In planning and coordination for robot teams, we focus on realizing the promise of
distributed constraint optimization (DCOPs) and distributed partially observable markov decision problems (Distributed POMDPs)
frameworks. Our initial work on coordinating iRobot CREATEs used DCOPs, and work is on-going on implementing distributed
POMDPs.
DCOP
Buoyed by recent successes in the area of
distributed constraint optimization problems
(DCOPs), this paper addresses challenges faced
when applying DCOPs to real-world domains.

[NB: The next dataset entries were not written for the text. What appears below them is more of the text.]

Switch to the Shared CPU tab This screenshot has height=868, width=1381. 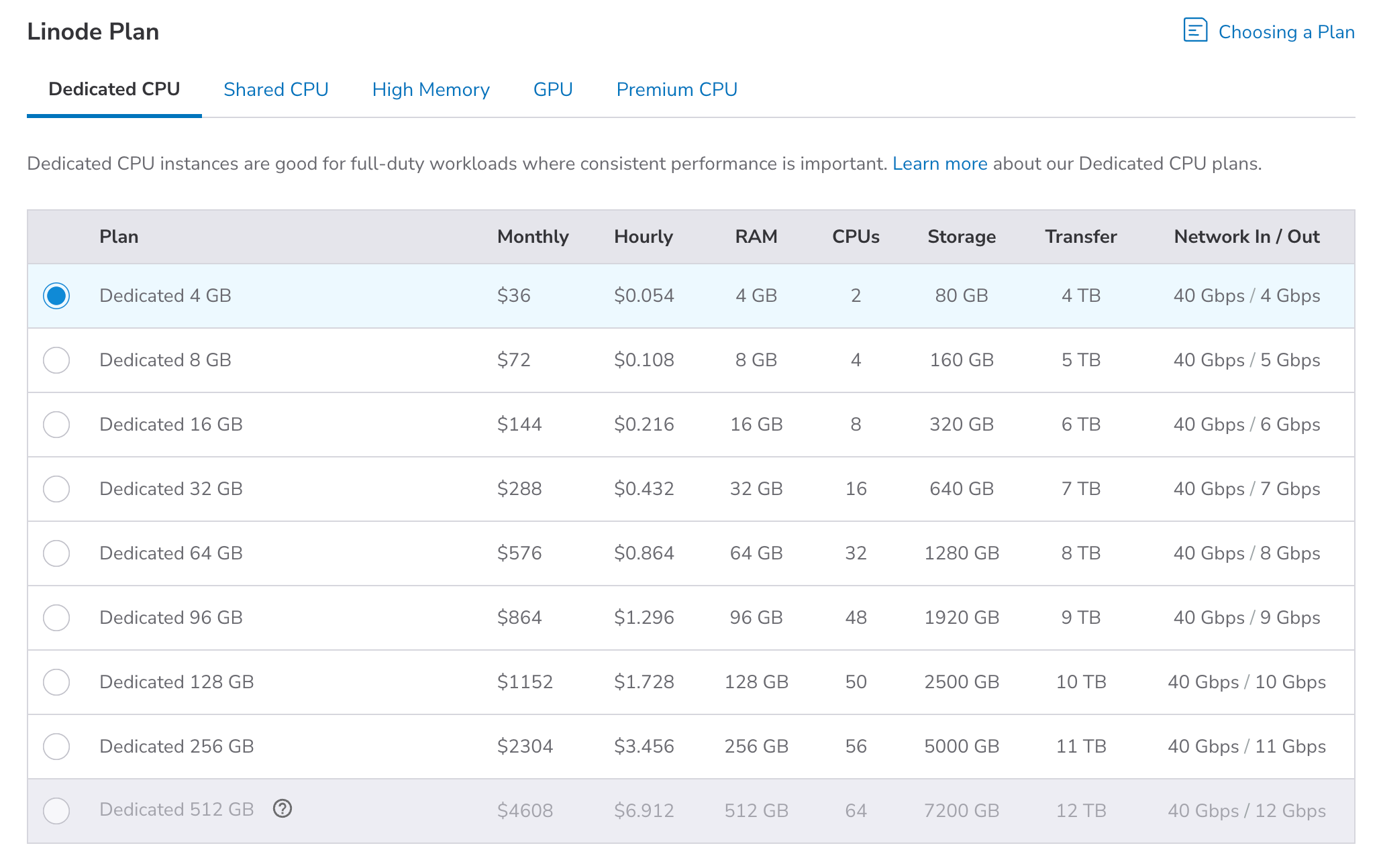pyautogui.click(x=276, y=89)
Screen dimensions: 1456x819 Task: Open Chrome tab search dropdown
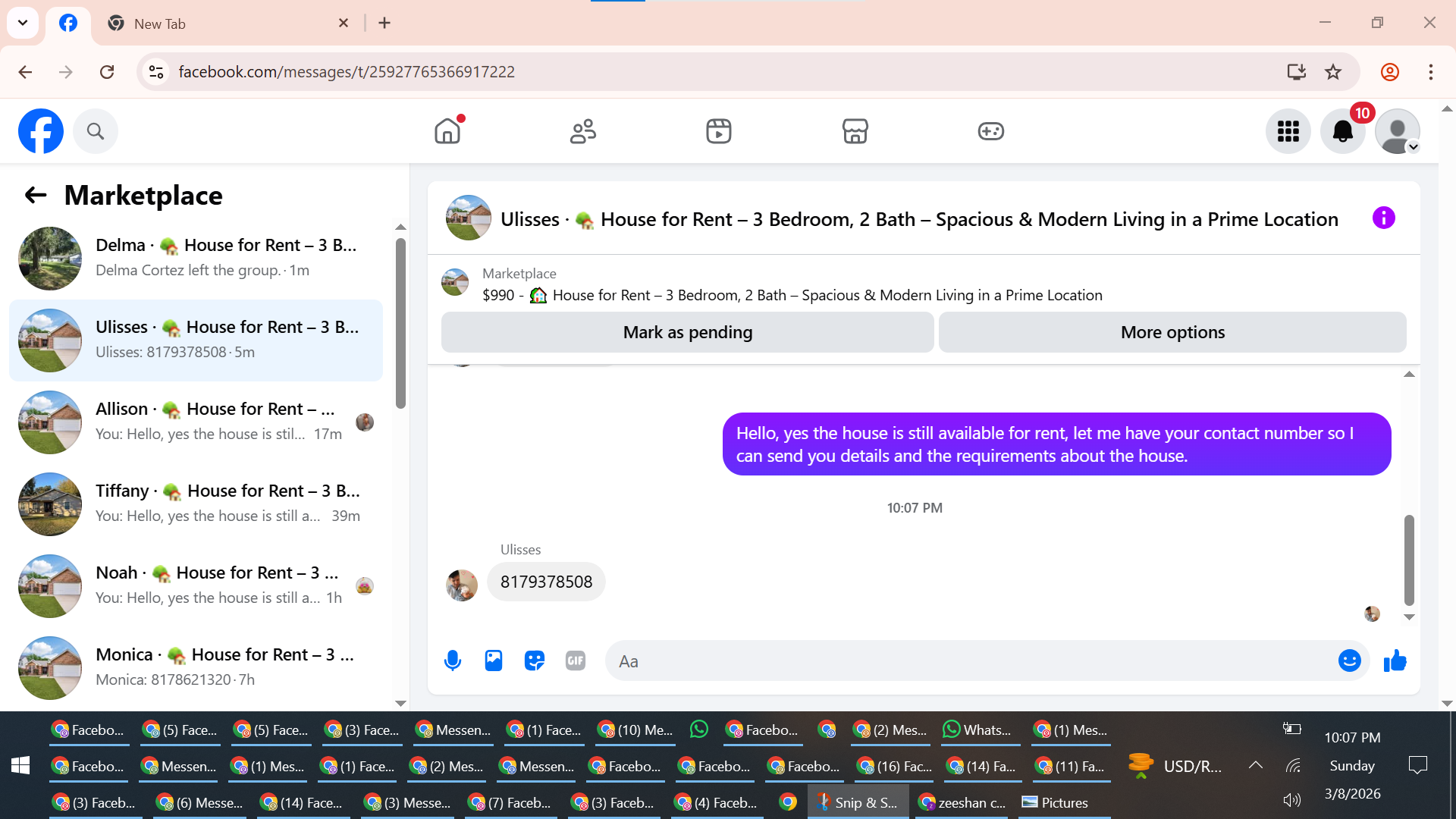click(23, 23)
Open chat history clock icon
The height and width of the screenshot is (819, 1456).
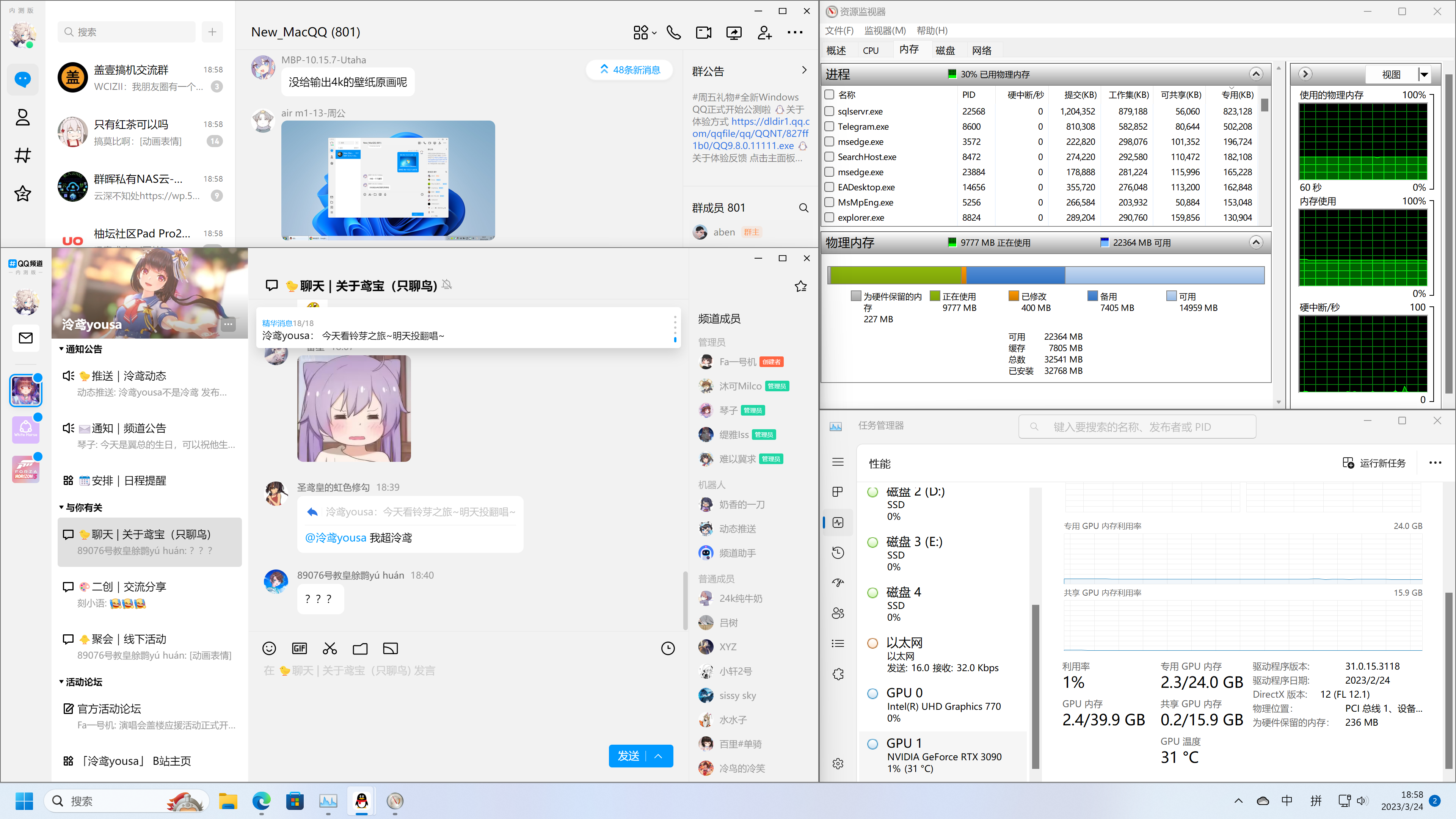[667, 648]
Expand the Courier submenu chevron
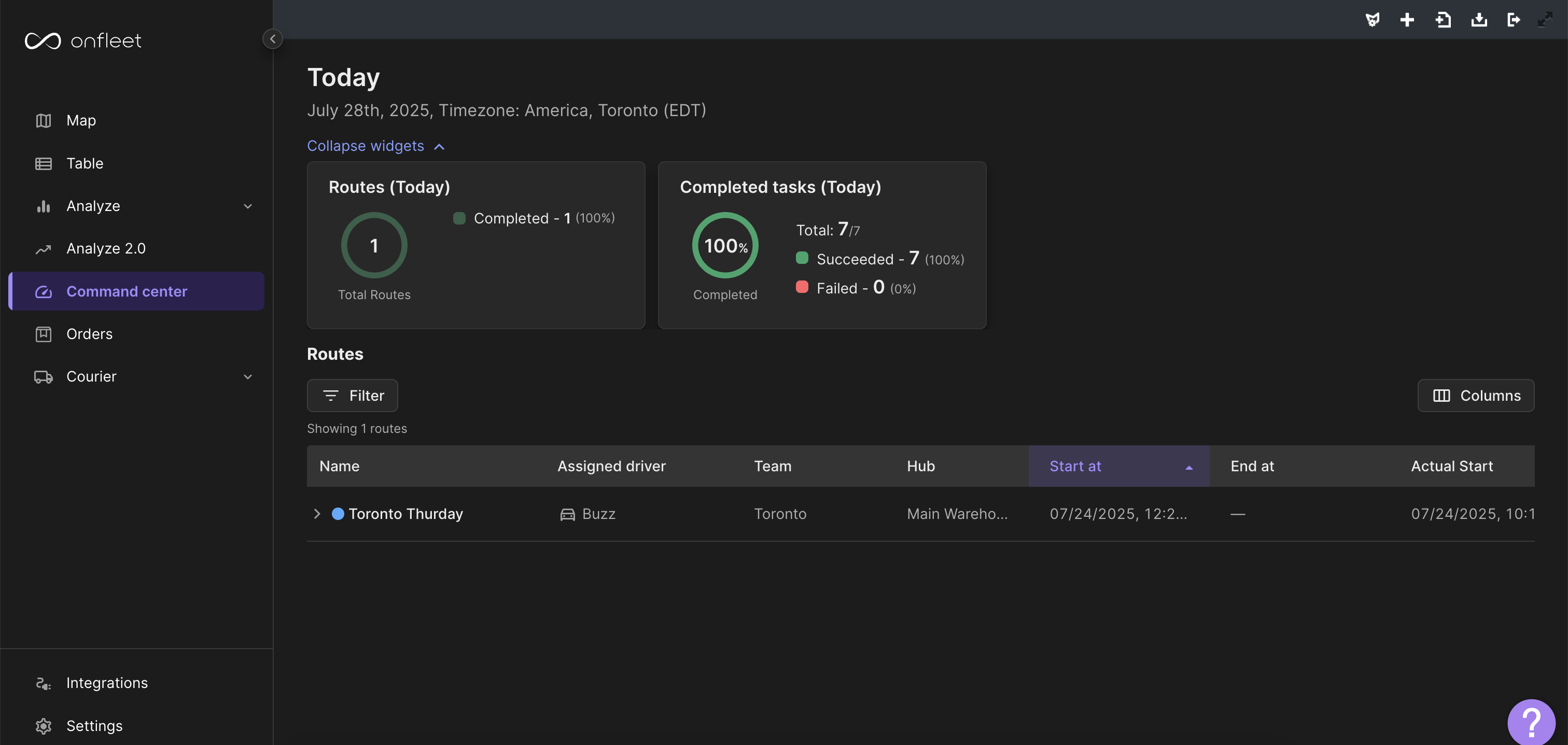 coord(248,377)

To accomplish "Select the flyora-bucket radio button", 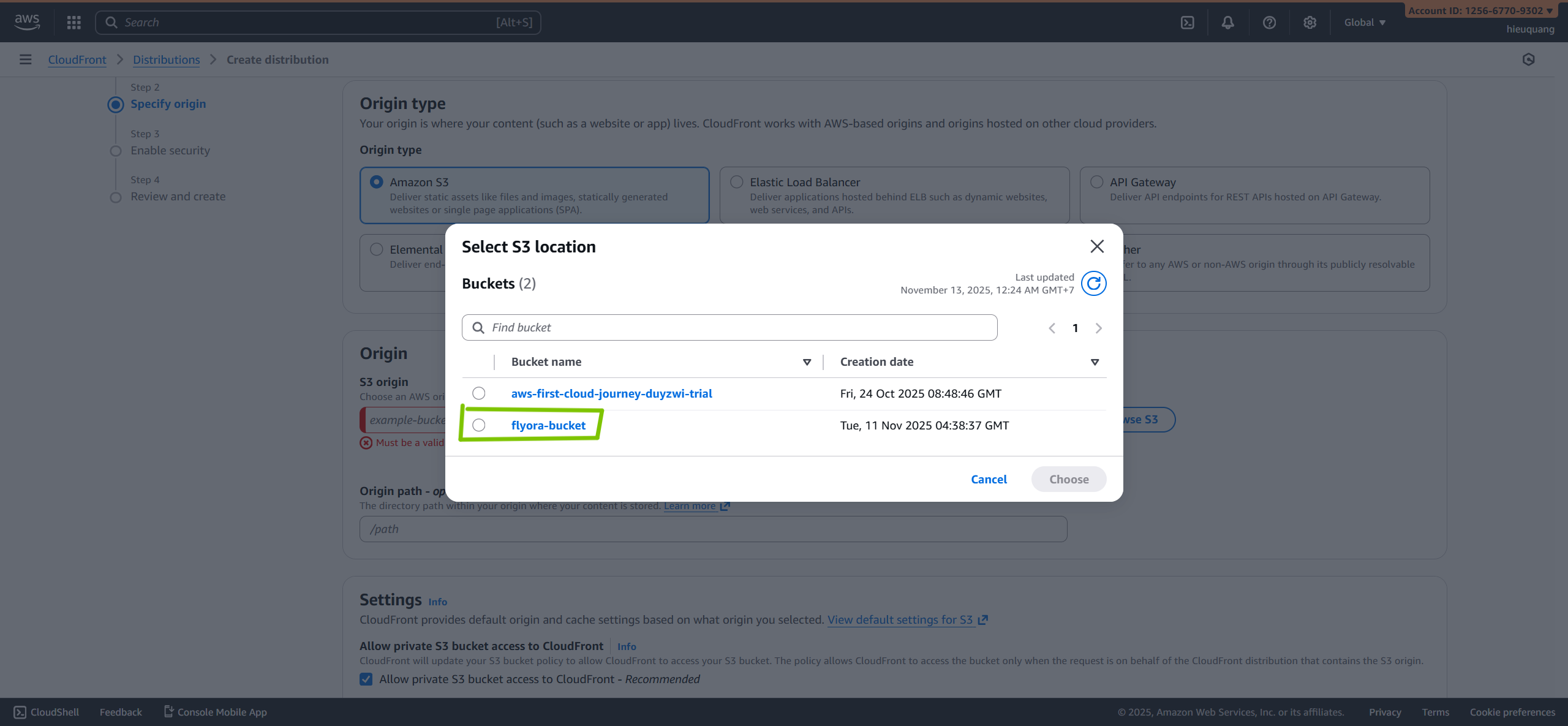I will pos(479,425).
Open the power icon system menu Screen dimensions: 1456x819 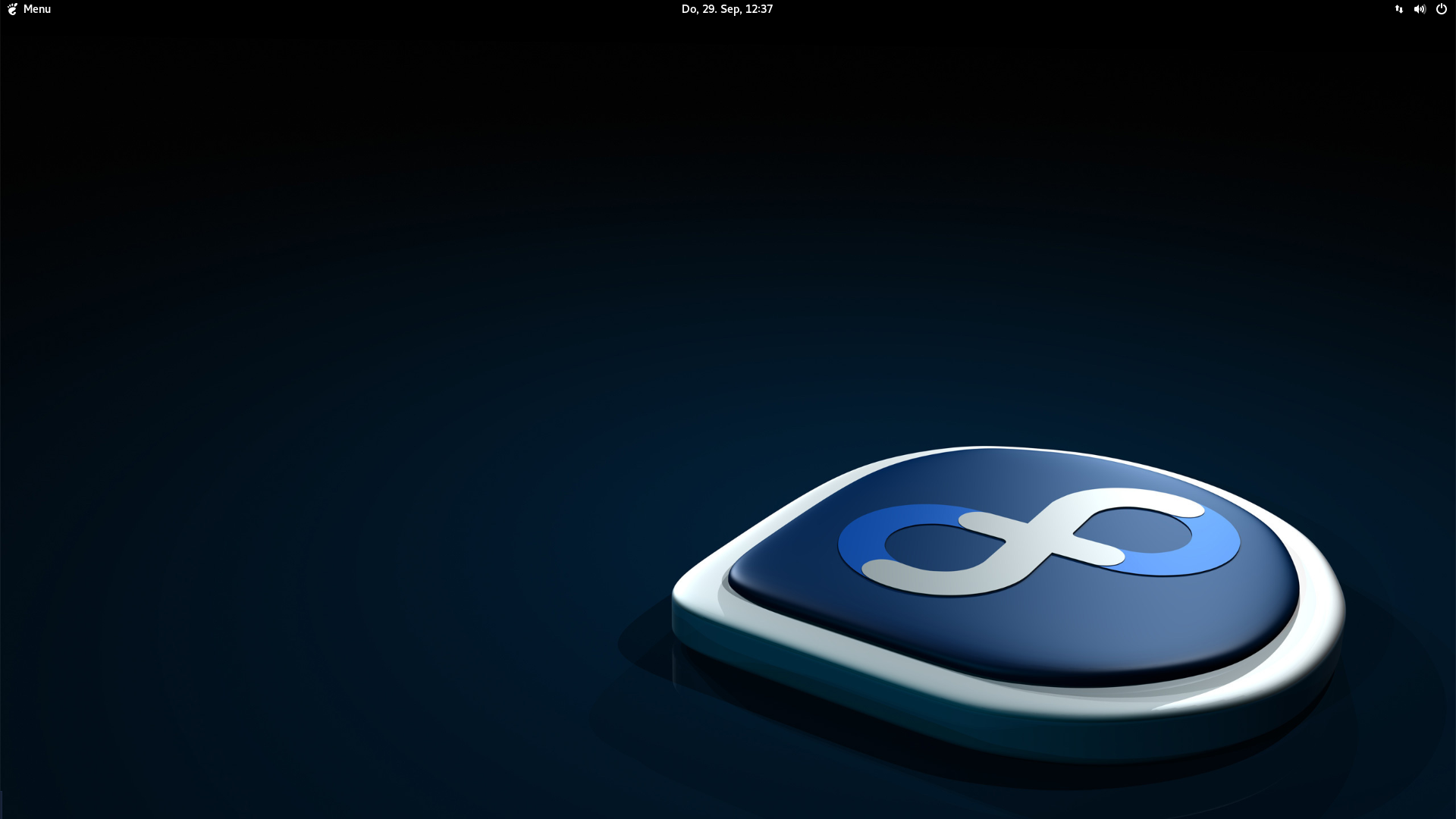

Three fundamental challenges must be addressed
for a class of real-world domains, requiring novel
DCOP algorithms. First, agents may not know the
payoff matrix and must explore the environment
to determine rewards associated with variable
settings. Second, agents may need to maximize
total accumulated reward rather than instantaneous
final reward. Third, limited time horizons disallow
exhaustive exploration of the environment. We
propose and implement a set of novel algorithms
that combine decision-theoretic exploration ap-
proaches with DCOP-mandated coordination. In
addition to simulation results, we implement these
algorithms on robots, deploying DCOPs on a
distributed mobile sensor network.
In realistic domains, uncertainty in terms of an agent’s actions and observations is fundamental. A partially observable markov decision problem (POMDP) offers an expressive and powerful computational mechanism for generating the optimal policy that maximizes an agent’s total expected reward in such stochastic domains. More recently, the problem of deriving joint policies for a group of agents that maximize joint reward function has been modeled as distributed POMDPs (DEC-POMDPs) which provide a highly expressive framework for modeling multiagent collaboration problems. Given the NEXP-Complete complexity of DEC-POMDPs, however, the emerging consensus is to pursue approximate solutions or sacrifice expressiveness by identifying useful subclasses of DEC-POMDPs. Such approaches, through finding approximate joint policies or exploiting the structure of a subclass, are able to significantly improve the performance.